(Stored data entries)
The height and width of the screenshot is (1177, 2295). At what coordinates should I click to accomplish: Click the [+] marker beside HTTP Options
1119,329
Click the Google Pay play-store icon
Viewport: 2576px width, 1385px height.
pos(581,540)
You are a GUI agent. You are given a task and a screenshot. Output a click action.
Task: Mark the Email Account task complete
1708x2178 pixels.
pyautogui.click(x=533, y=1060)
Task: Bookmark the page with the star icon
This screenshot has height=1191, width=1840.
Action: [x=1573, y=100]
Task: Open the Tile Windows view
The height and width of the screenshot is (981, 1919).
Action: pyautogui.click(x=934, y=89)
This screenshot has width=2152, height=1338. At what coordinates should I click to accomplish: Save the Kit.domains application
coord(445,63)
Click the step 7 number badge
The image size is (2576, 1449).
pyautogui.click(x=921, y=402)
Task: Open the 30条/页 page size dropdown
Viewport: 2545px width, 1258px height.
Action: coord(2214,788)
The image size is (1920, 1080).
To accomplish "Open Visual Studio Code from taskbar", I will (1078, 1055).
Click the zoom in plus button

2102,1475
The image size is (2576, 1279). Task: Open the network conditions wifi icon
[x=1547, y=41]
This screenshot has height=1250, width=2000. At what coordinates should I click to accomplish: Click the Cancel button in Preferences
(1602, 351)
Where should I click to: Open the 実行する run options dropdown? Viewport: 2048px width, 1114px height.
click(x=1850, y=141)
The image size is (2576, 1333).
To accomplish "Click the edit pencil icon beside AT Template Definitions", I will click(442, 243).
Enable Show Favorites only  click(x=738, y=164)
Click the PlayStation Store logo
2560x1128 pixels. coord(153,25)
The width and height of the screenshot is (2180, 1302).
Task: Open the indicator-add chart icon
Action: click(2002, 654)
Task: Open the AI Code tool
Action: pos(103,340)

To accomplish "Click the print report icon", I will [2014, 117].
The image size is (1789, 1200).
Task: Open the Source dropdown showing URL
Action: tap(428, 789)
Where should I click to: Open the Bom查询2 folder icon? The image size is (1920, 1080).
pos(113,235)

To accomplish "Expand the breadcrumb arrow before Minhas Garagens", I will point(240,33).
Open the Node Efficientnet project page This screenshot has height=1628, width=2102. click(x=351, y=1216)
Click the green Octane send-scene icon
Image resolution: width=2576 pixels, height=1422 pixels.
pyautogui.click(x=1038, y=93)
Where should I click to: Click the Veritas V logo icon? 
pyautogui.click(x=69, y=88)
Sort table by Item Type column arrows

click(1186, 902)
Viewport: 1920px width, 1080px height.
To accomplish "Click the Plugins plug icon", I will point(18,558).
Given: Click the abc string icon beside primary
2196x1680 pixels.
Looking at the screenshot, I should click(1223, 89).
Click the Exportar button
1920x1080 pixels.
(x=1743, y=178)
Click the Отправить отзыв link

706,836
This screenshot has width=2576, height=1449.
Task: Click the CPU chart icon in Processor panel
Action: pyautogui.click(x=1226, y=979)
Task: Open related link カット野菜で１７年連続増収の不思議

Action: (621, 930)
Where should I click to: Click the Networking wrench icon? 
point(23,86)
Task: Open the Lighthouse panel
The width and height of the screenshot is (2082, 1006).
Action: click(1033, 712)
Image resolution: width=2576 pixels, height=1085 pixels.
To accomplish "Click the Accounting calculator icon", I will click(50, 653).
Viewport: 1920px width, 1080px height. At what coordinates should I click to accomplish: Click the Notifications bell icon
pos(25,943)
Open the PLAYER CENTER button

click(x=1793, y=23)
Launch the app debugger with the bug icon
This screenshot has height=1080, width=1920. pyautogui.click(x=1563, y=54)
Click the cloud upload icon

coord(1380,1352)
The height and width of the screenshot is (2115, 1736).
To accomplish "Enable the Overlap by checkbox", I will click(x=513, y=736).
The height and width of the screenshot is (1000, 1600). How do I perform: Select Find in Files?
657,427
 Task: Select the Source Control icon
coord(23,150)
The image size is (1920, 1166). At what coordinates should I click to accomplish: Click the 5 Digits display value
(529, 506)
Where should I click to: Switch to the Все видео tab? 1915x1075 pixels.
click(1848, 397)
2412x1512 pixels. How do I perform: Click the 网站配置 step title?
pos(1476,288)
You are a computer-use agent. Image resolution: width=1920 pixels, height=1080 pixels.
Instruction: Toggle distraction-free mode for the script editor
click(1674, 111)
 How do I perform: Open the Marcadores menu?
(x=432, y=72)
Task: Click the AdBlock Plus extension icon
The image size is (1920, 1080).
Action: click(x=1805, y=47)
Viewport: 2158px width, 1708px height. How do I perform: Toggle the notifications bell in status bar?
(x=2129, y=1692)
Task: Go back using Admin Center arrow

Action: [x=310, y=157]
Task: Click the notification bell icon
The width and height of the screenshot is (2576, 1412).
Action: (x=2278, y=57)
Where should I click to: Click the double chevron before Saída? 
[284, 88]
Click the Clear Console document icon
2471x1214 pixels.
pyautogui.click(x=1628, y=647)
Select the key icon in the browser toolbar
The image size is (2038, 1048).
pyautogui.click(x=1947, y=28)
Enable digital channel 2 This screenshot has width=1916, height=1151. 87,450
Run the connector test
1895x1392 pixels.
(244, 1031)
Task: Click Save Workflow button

## ASSIGNMENT
Please copy out every entry word for word.

## TASK RESULT
The height and width of the screenshot is (1177, 2295). At what coordinates should I click to accomplish: Click the [+] marker beside HTTP Options
1119,329
Click the Google Pay play-store icon
Viewport: 2576px width, 1385px height.
pos(581,540)
You are a GUI agent. You are given a task and a screenshot. Output a click action.
Task: Mark the Email Account task complete
1708x2178 pixels.
pyautogui.click(x=533, y=1060)
Task: Bookmark the page with the star icon
This screenshot has height=1191, width=1840.
Action: [x=1573, y=100]
Task: Open the Tile Windows view
The height and width of the screenshot is (981, 1919).
Action: pyautogui.click(x=934, y=89)
This screenshot has width=2152, height=1338. At what coordinates should I click to accomplish: Save the Kit.domains application
coord(445,63)
Click the step 7 number badge
The image size is (2576, 1449).
pyautogui.click(x=921, y=402)
Task: Open the 30条/页 page size dropdown
Viewport: 2545px width, 1258px height.
Action: coord(2214,788)
The image size is (1920, 1080).
To accomplish "Open Visual Studio Code from taskbar", I will (1078, 1055).
Click the zoom in plus button

2102,1475
The image size is (2576, 1279). Task: Open the network conditions wifi icon
[x=1547, y=41]
This screenshot has height=1250, width=2000. At what coordinates should I click to accomplish: Click the Cancel button in Preferences
(1602, 351)
Where should I click to: Open the 実行する run options dropdown? Viewport: 2048px width, 1114px height.
click(x=1850, y=141)
The image size is (2576, 1333).
To accomplish "Click the edit pencil icon beside AT Template Definitions", I will click(442, 243).
Enable Show Favorites only  click(x=738, y=164)
Click the PlayStation Store logo
2560x1128 pixels. coord(153,25)
The width and height of the screenshot is (2180, 1302).
Task: Open the indicator-add chart icon
Action: click(2002, 654)
Task: Open the AI Code tool
Action: pos(103,340)

To accomplish "Click the print report icon", I will [2014, 117].
The image size is (1789, 1200).
Task: Open the Source dropdown showing URL
Action: tap(428, 789)
Where should I click to: Open the Bom查询2 folder icon? The image size is (1920, 1080).
pos(113,235)

To accomplish "Expand the breadcrumb arrow before Minhas Garagens", I will point(240,33).
Open the Node Efficientnet project page This screenshot has height=1628, width=2102. click(x=351, y=1216)
Click the green Octane send-scene icon
Image resolution: width=2576 pixels, height=1422 pixels.
pyautogui.click(x=1038, y=93)
Where should I click to: Click the Veritas V logo icon? 
pyautogui.click(x=69, y=88)
Sort table by Item Type column arrows

click(1186, 902)
Viewport: 1920px width, 1080px height.
To accomplish "Click the Plugins plug icon", I will point(18,558).
Given: Click the abc string icon beside primary
2196x1680 pixels.
Looking at the screenshot, I should click(1223, 89).
Click the Exportar button
1920x1080 pixels.
(x=1743, y=178)
Click the Отправить отзыв link

706,836
This screenshot has width=2576, height=1449.
Task: Click the CPU chart icon in Processor panel
Action: pyautogui.click(x=1226, y=979)
Task: Open related link カット野菜で１７年連続増収の不思議

Action: (621, 930)
Where should I click to: Click the Networking wrench icon? 
point(23,86)
Task: Open the Lighthouse panel
The width and height of the screenshot is (2082, 1006).
Action: click(1033, 712)
Image resolution: width=2576 pixels, height=1085 pixels.
To accomplish "Click the Accounting calculator icon", I will click(50, 653).
Viewport: 1920px width, 1080px height. At what coordinates should I click to accomplish: Click the Notifications bell icon
pos(25,943)
Open the PLAYER CENTER button

click(x=1793, y=23)
Launch the app debugger with the bug icon
This screenshot has height=1080, width=1920. pyautogui.click(x=1563, y=54)
Click the cloud upload icon

coord(1380,1352)
The height and width of the screenshot is (2115, 1736).
To accomplish "Enable the Overlap by checkbox", I will click(x=513, y=736).
The height and width of the screenshot is (1000, 1600). How do I perform: Select Find in Files?
657,427
 Task: Select the Source Control icon
coord(23,150)
The image size is (1920, 1166). At what coordinates should I click to accomplish: Click the 5 Digits display value
(529, 506)
Where should I click to: Switch to the Все видео tab? 1915x1075 pixels.
click(1848, 397)
2412x1512 pixels. How do I perform: Click the 网站配置 step title?
pos(1476,288)
You are a computer-use agent. Image resolution: width=1920 pixels, height=1080 pixels.
Instruction: Toggle distraction-free mode for the script editor
click(1674, 111)
 How do I perform: Open the Marcadores menu?
(x=432, y=72)
Task: Click the AdBlock Plus extension icon
The image size is (1920, 1080).
Action: click(x=1805, y=47)
Viewport: 2158px width, 1708px height. How do I perform: Toggle the notifications bell in status bar?
(x=2129, y=1692)
Task: Go back using Admin Center arrow

Action: [x=310, y=157]
Task: Click the notification bell icon
The width and height of the screenshot is (2576, 1412).
Action: (x=2278, y=57)
Where should I click to: Click the double chevron before Saída? 
[284, 88]
Click the Clear Console document icon
2471x1214 pixels.
pyautogui.click(x=1628, y=647)
Select the key icon in the browser toolbar
The image size is (2038, 1048).
pyautogui.click(x=1947, y=28)
Enable digital channel 2 This screenshot has width=1916, height=1151. 87,450
Run the connector test
1895x1392 pixels.
(244, 1031)
Task: Click Save Workflow button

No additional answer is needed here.